To find the correct procedure codes for diathermy billing, check your MAC's local coverage determination and associated billing and coding articles. MACs typically publish specific CPT codes — often from the 97000 series for physical medicine modalities — alongside their LCDs. Those codes, not the NCD itself, will govern what you submit on the claim.
Key ICD-10-CM Diagnosis Codes
NCD 58 does not specify ICD-10-CM codes. Diagnosis code selection for diathermy billing must reflect the specific condition medically indicated for diathermy treatment, as documented in the patient's record. Your MAC's LCD or billing and coding article will typically provide a covered diagnosis list. Use that list — don't rely on the NCD alone to establish covered diagnoses.
A Note on the 2006 Last-Review Date
The NCD notes it was last reviewed in June 2006. The 2026-01-09 modification date on this version signals a policy-level update, but the clinical language itself reflects older review cycles. This is relevant because the technology around pulsed wave diathermy has changed significantly since 2006.

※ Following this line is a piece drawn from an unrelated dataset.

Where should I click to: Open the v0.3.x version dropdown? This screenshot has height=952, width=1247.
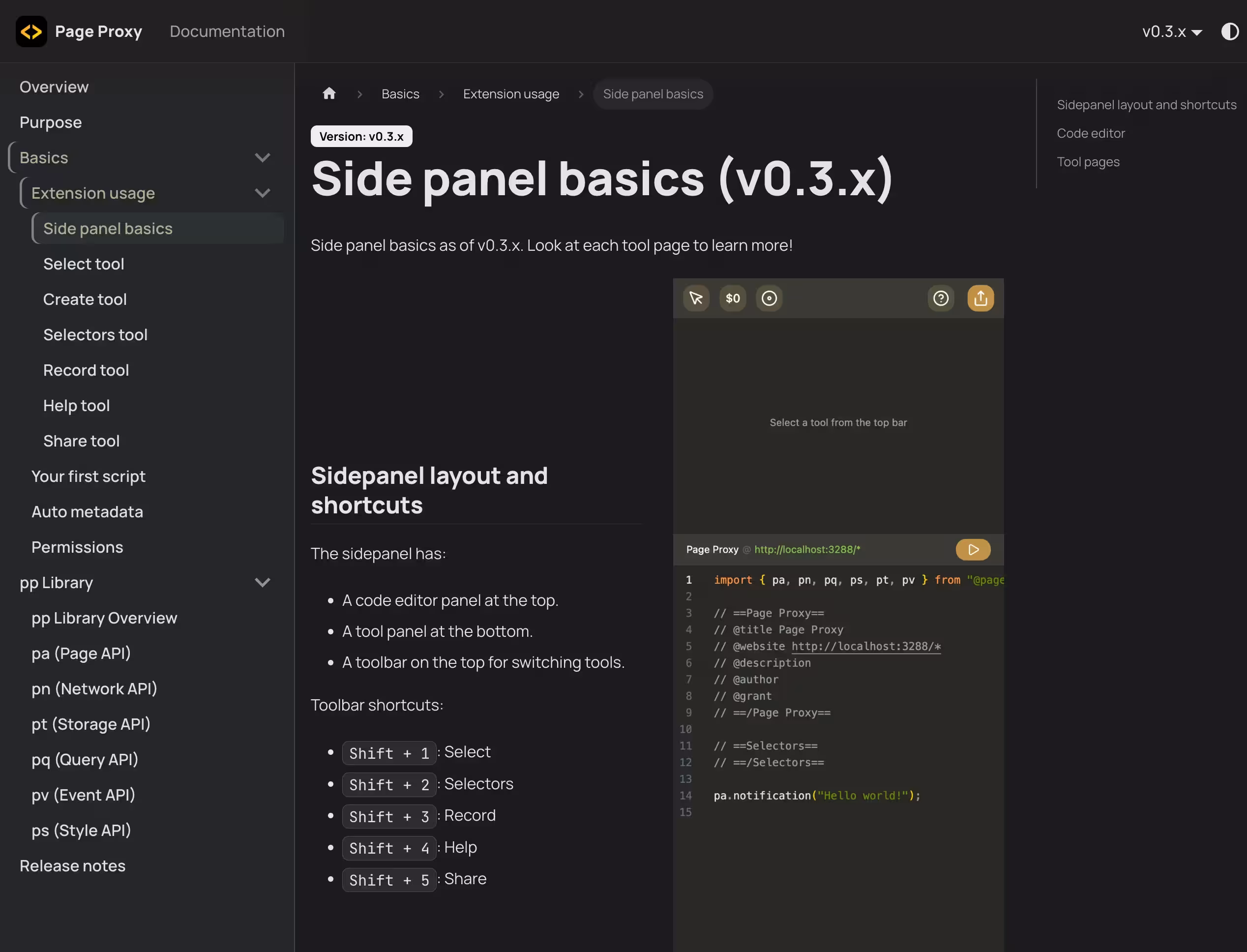(x=1172, y=31)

The real issue here is that your MAC's device determinations may also be based on older clinical assessments. If your practice uses newer diathermy equipment — particularly newer pulsed wave devices — don't assume the MAC's prior determination covers it. The NCD's coverage standard is tied to what the MAC's medical staff determines to be therapeutically effective. That's a moving target, and it's your responsibility to confirm it.
This is also worth raising with your compliance officer if your practice has gone through equipment upgrades without re-confirming MAC acceptance. That's a common gap in diathermy billing and one that doesn't surface until a post-payment audit.